Plus de 1000 courtepointes pour honorer les survivants des pensionnats pour Autochtones
Vanessa Génier est l'instigatrice du projet Quilts for Survivors.
Photo : Radio-Canada / Jimmy Chabot
La première chose qui frappe en entrant dans l'atelier du projet Quilts for Survivors à Timmins, c’est le petit espace dans lequel les bénévoles travaillent. Leurs courtepointes apportent du réconfort aux survivants des pensionnats pour Autochtones partout au pays.
Je dirais qu’on a environ 50 demandes [de courtepointes] par jour sur notre site web [...]. Lorsqu’on présente une courtepointe à quelqu’un, l’entourage de cette personne qui a aussi fréquenté les pensionnats en demande une
, affirme Vanessa Génier à la tête de l’organisme à but non lucratif, Quilts for Survivors.
L'organisme basé dans le Nord de l'Ontario se donne pour but depuis un an de confectionner à la main des courtepointes pour tous les survivants des pensionnats qui le désirent.
La demande est si grande qu’au cours du dernier mois, Vanessa Génier a dû quitter son emploi pour mettre tout son cœur dans ce projet qui est né après la découverte de ce qui semble être 215 dépouilles d'enfants à Kamloops.
Je voulais faire quelque chose, mais je ne savais pas ce que je pouvais faire […] J'entendais parler de gens de ma communauté qui faisaient des marches pour sensibiliser les gens, mais je savais que je ne pouvais aider de cette façon étant mère de famille monoparentale de cinq enfants.
Elle raconte que le créateur
lui a donné un don pour faire des courtepointes.
J’ai donc utilisé mon don pour faire des courtepointes et j’allais en faire18 pour les survivants
, s'est-elle dit en juin 2021.
Un an plus tard, grâce au pouvoir des réseaux sociaux, Vanessa a donné 1632 courtepointes à des survivants des pensionnats. Depuis, 900 autres personnes ont fait une demande et attendent de recevoir la leur.

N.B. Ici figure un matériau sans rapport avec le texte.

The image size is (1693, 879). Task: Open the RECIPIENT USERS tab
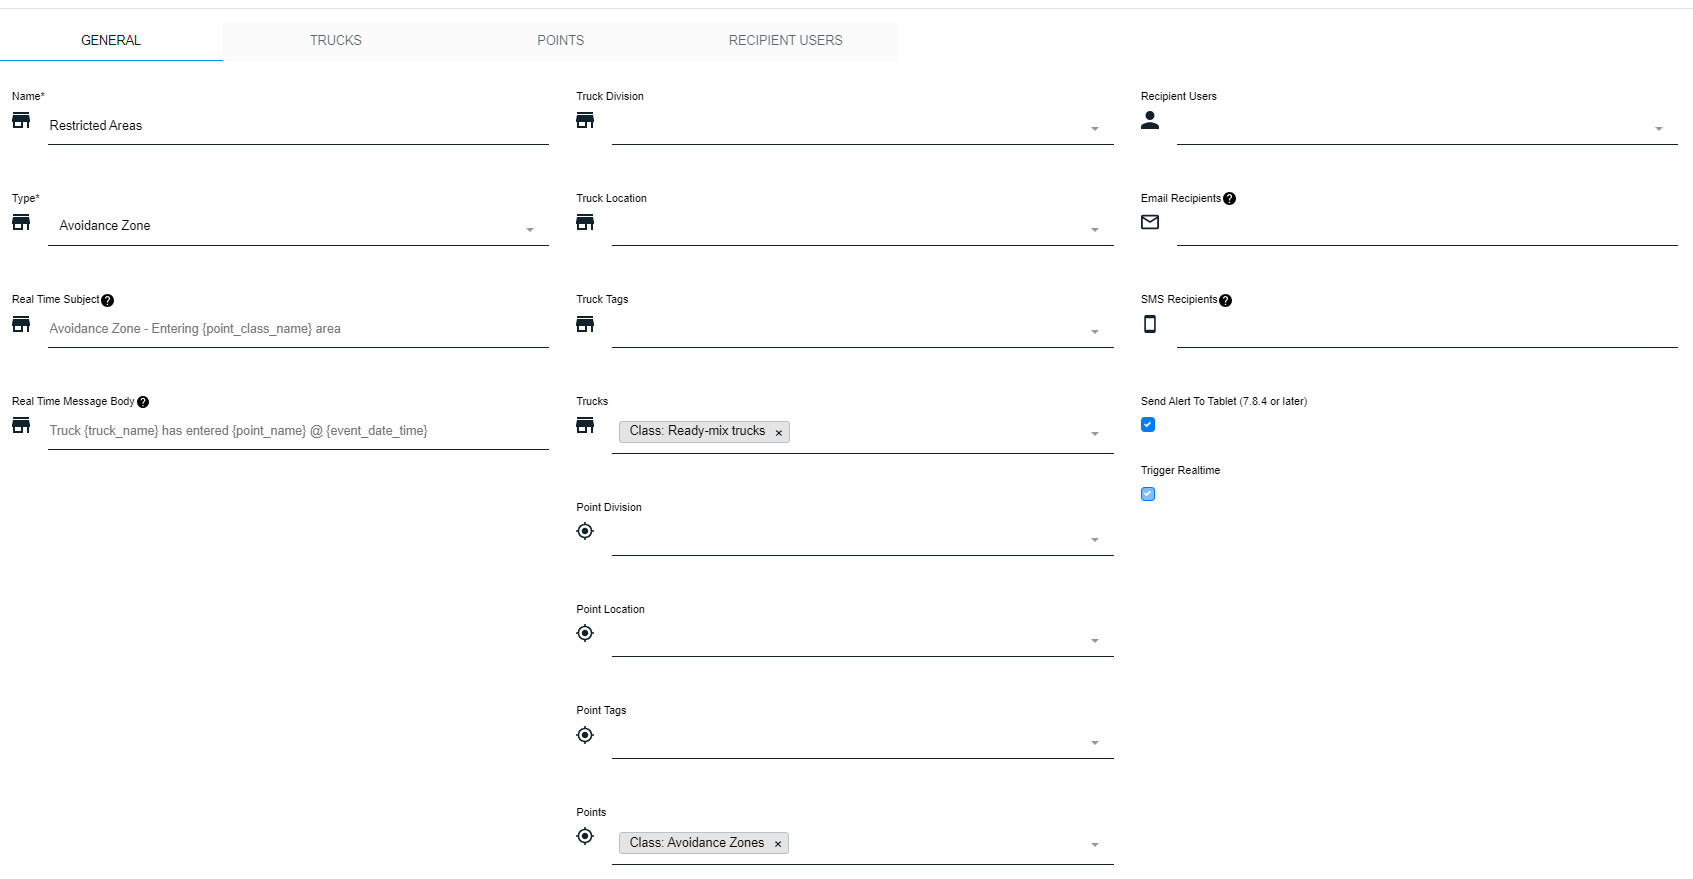click(785, 41)
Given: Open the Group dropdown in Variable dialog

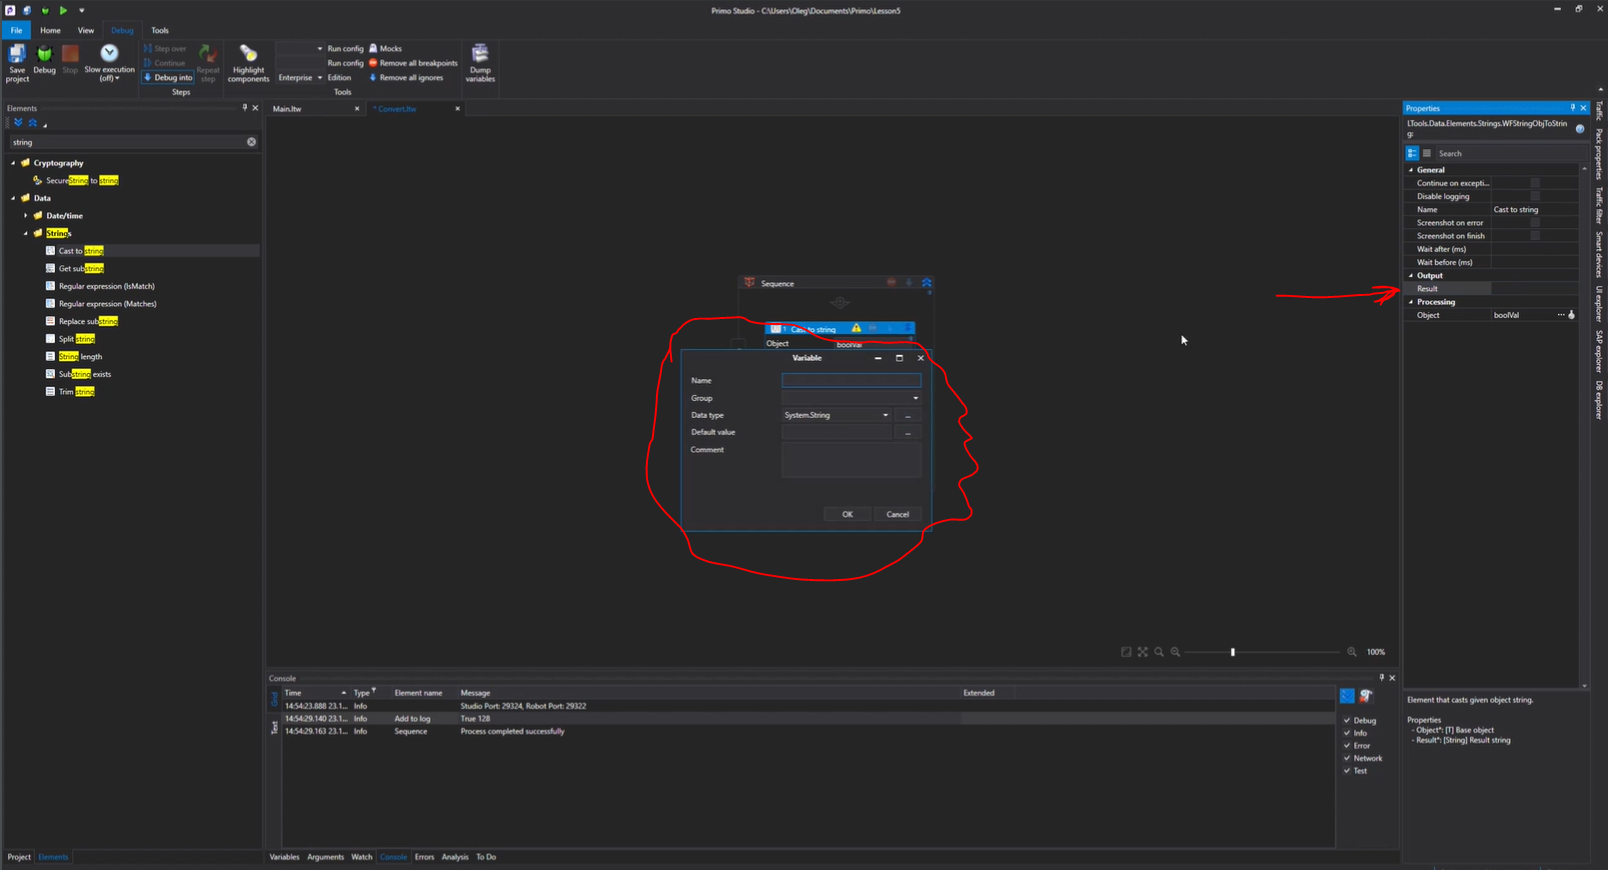Looking at the screenshot, I should click(x=915, y=398).
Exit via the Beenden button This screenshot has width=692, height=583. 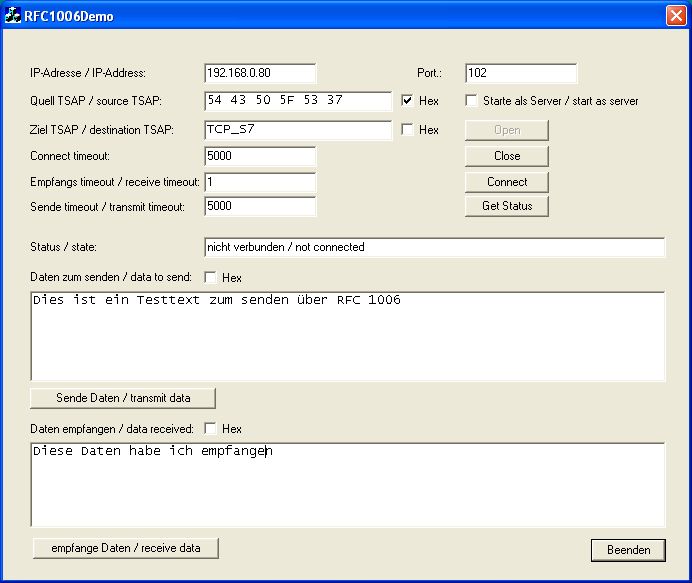[628, 550]
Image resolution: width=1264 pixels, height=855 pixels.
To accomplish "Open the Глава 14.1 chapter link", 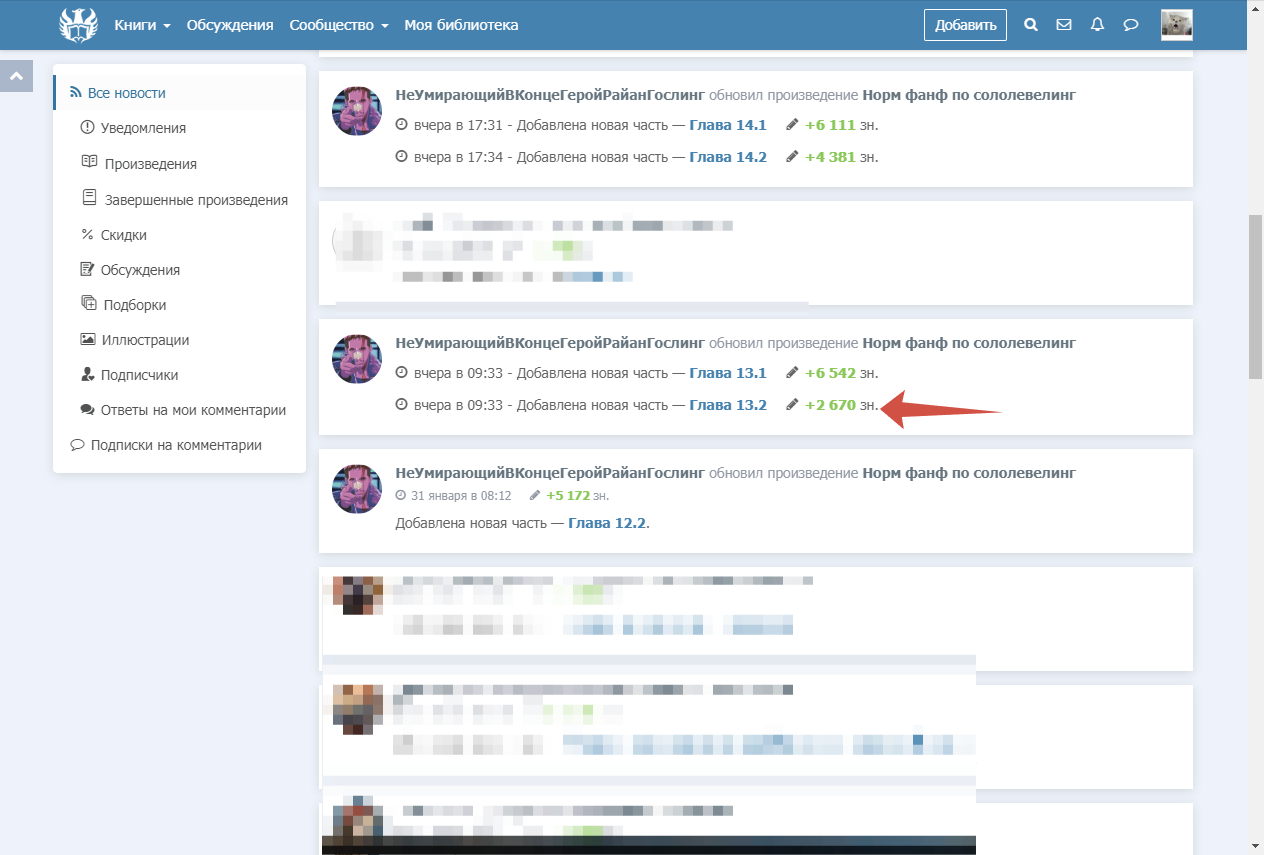I will pos(728,125).
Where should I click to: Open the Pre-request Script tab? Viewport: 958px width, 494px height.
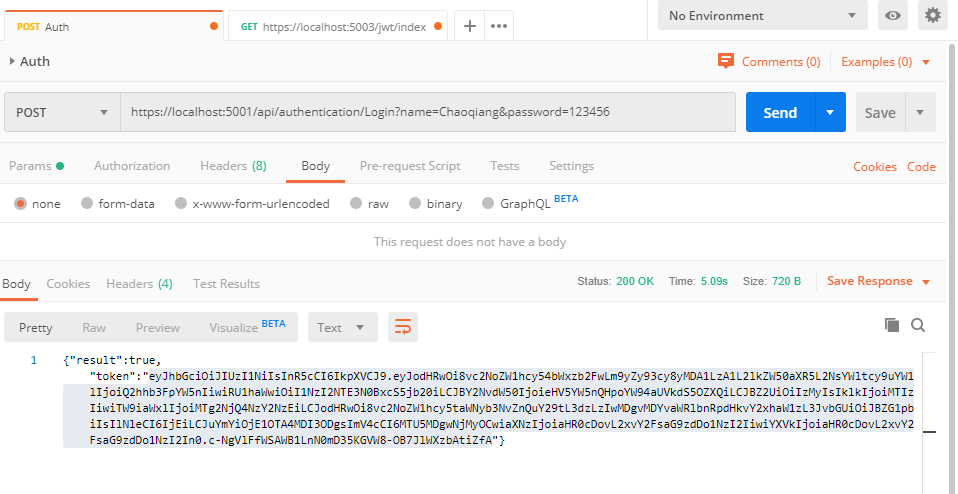[x=410, y=166]
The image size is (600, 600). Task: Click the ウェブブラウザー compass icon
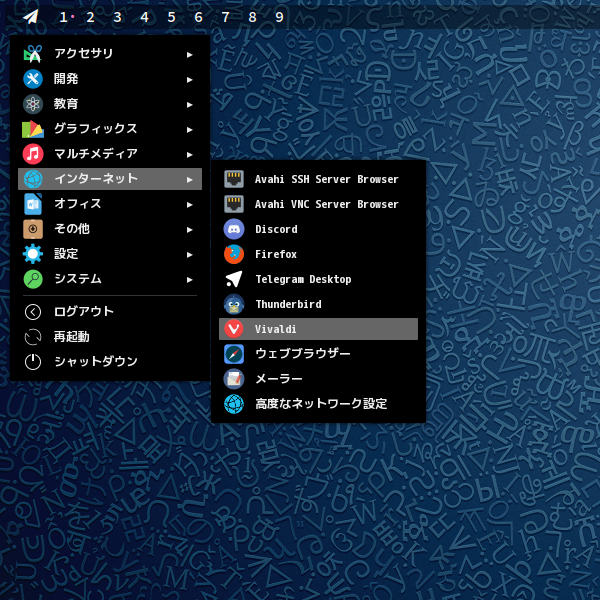point(234,354)
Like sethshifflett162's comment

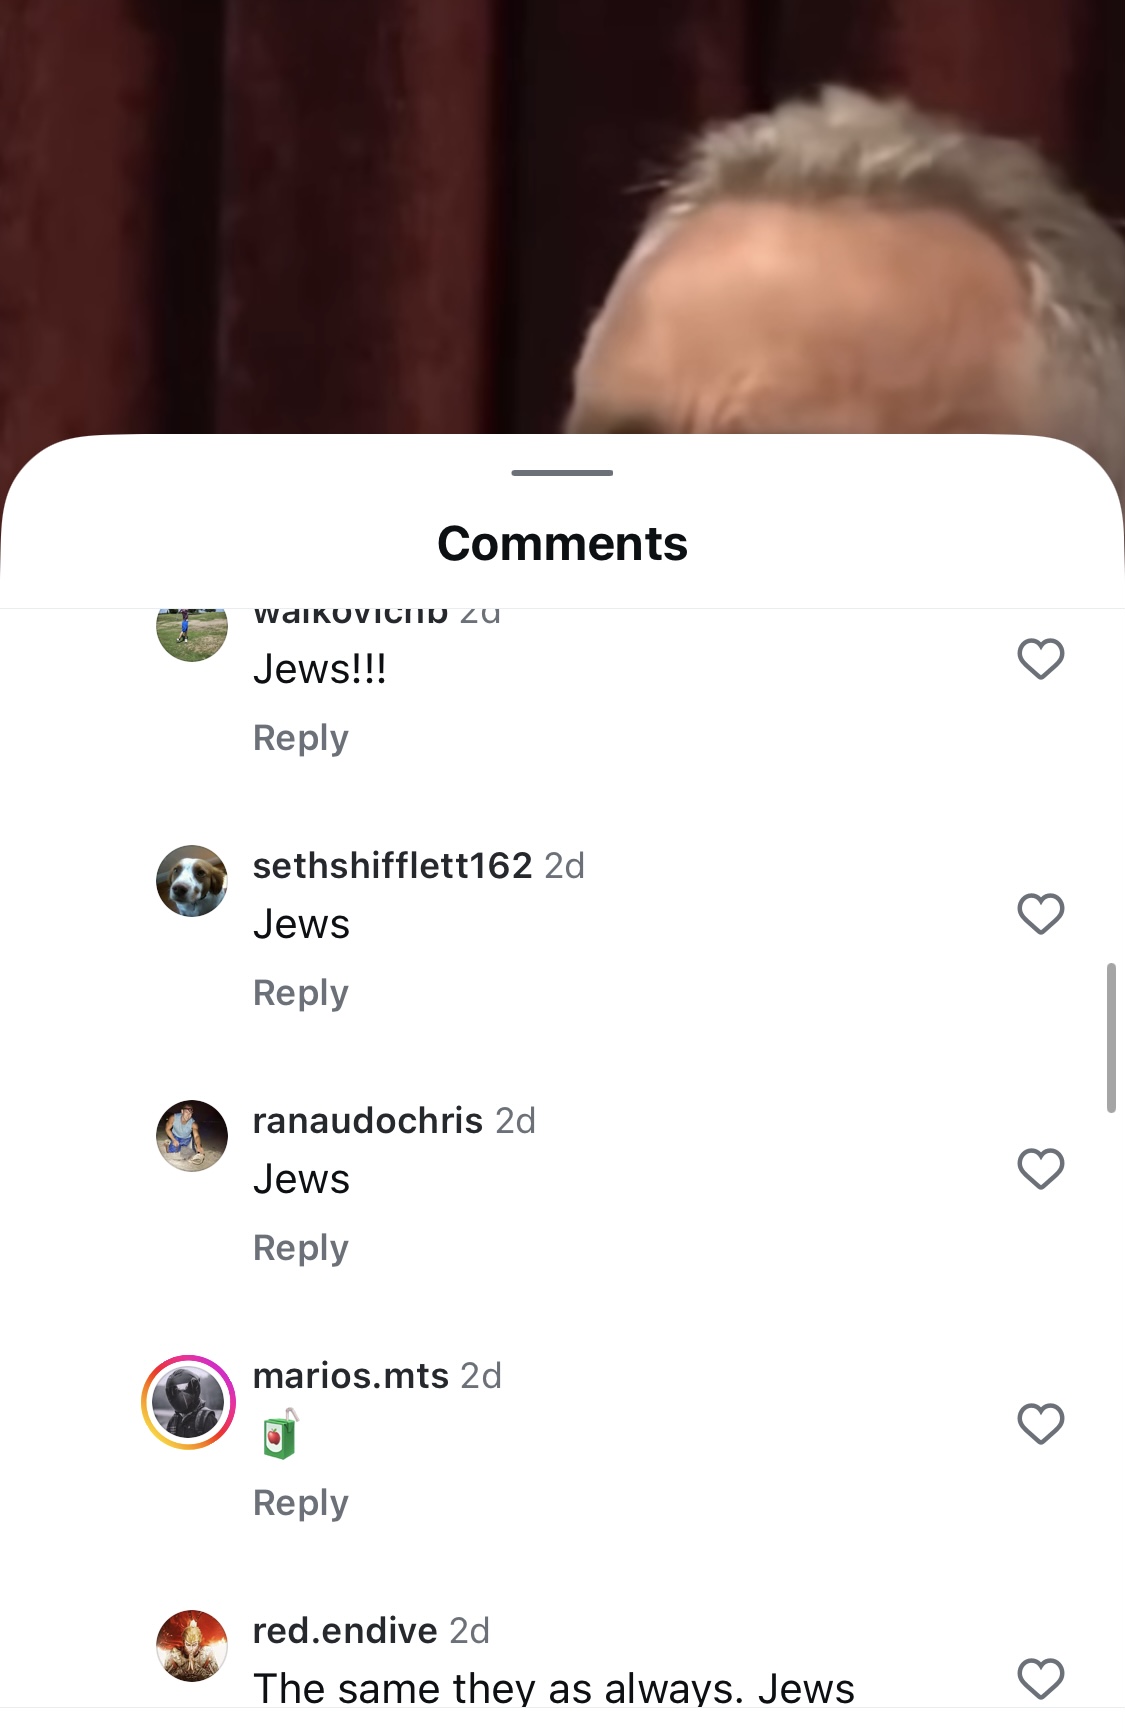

« Les survivants sont vraiment surpris qu’on leur donne. Plusieurs demandent le prix. Je leur dis que c’est gratuit. Ils se sont tout fait prendre, alors de recevoir, ce n’est pas naturel pour eux. »
Vanessa Génier a grandi au sein de la Première Nation crie de Missanabie. Elle saisit bien l'importance de cette offrande.
Ma communauté a toujours honoré ses membres avec des couvertures, faites à la main ou achetées. C’était un signe de respect.
Un projet rassembleur
Le projet lancé par Vanessa a su rassembler toutes sortes de personnes : un homme de Timmins touché par la cause
a même offert gratuitement l’un de ses appartements pour le transformer en maison mère de l’organisme à but non lucratif.
En entrant dans l’appartement, Vanessa nous montre la chambre remplie de tissus qu’elle a reçus par la poste. Des dons en espèces arrivent également de partout sur la planète.
On a eu des dons de l’Australie, des États-Unis, de la Norvège
, précise-t-elle sur les dons en argent qui servent entre autres à payer les envois postaux des courtepointes ou encore de l'équipement spécialisé.
Vanessa ne s’en cache pas : son succès ne serait pas possible sans ses couturières, dispersées aux quatre coins du pays.
Quand j’ai commencé, j’avais dit à Vanessa : ''Je te donne deux jours. Je vais t'aider à en faire un peu.'' Je suis encore ici pour faire ma part d’aider à soulager la misère
, s’émeut Thérèse Longyear qui occupe un emploi dans un magasin de rideaux à Timmins.
Fréquenter Vanessa Génier quotidiennement a été bien plus qu’une simple occasion de bénévolat : les témoignages des survivants qu’elle a rencontrés ont été pour ses aides-couturières une véritable leçon d’histoire sur les pensionnats pour Autochtones.
« Je ne le savais même pas. Ça m’a fait bien mal au cœur. Y’a personne qui devrait passer à travers ce qu’ils ont passé. »
Radio-Canada est aussi allé à la rencontre de Suzanne Gauthier, propriétaire du Quilting Barn à Earlton, dans le Nord-Est de l’Ontario.
Un lundi matin, elles étaient une douzaine à mettre la main à la pâte pour ce projet lancé par Vanessa.
Suzanne et son équipe ne s’attendent à rien en retour, elles le font bénévolement, par passion. Les photos des survivants avec leur offrande ou encore les lettres rédigées à la main les récompensent de leurs efforts.
On voit souvent les témoignages de gens, alors ça nous allume encore plus à travailler là-dessus, chaque minute qu’on peut
, lance Suzanne Gauthier qui est s'est spécialisée dans la finition des courtepointes.